ABOUT THIS TASK: Say how many lines in the records include the string "taskbar", adding no other words.

═══ INFORMATION GIVEN ═══

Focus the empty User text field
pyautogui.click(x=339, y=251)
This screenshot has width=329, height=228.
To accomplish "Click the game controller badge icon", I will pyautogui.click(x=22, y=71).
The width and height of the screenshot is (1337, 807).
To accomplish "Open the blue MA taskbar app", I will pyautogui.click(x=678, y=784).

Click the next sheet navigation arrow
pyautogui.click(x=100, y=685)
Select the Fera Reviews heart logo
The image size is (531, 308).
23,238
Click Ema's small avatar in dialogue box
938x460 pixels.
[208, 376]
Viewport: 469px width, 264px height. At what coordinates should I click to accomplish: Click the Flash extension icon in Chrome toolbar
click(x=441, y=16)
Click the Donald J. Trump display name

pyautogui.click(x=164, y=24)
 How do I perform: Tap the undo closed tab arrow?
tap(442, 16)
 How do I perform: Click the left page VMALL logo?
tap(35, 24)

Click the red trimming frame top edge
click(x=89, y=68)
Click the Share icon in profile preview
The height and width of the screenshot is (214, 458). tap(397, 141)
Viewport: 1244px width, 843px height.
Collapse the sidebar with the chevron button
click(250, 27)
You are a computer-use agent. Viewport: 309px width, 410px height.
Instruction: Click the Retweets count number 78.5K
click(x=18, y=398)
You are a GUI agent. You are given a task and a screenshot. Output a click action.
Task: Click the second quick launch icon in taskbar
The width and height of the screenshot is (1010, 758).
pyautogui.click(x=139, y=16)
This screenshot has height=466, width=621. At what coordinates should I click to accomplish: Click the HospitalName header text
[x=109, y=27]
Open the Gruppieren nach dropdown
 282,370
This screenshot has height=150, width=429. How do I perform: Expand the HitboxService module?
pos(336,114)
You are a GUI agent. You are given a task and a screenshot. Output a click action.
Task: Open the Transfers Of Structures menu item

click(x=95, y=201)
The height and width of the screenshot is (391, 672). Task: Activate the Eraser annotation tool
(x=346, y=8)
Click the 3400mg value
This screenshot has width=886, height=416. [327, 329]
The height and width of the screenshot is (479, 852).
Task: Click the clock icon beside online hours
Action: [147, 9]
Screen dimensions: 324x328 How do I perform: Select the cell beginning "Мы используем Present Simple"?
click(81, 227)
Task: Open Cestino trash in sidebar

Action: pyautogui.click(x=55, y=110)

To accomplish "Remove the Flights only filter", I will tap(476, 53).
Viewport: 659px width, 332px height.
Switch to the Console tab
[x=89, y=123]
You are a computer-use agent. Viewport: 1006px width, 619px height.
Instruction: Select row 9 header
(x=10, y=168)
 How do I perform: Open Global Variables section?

═══

THE COMPLETED TASK: 2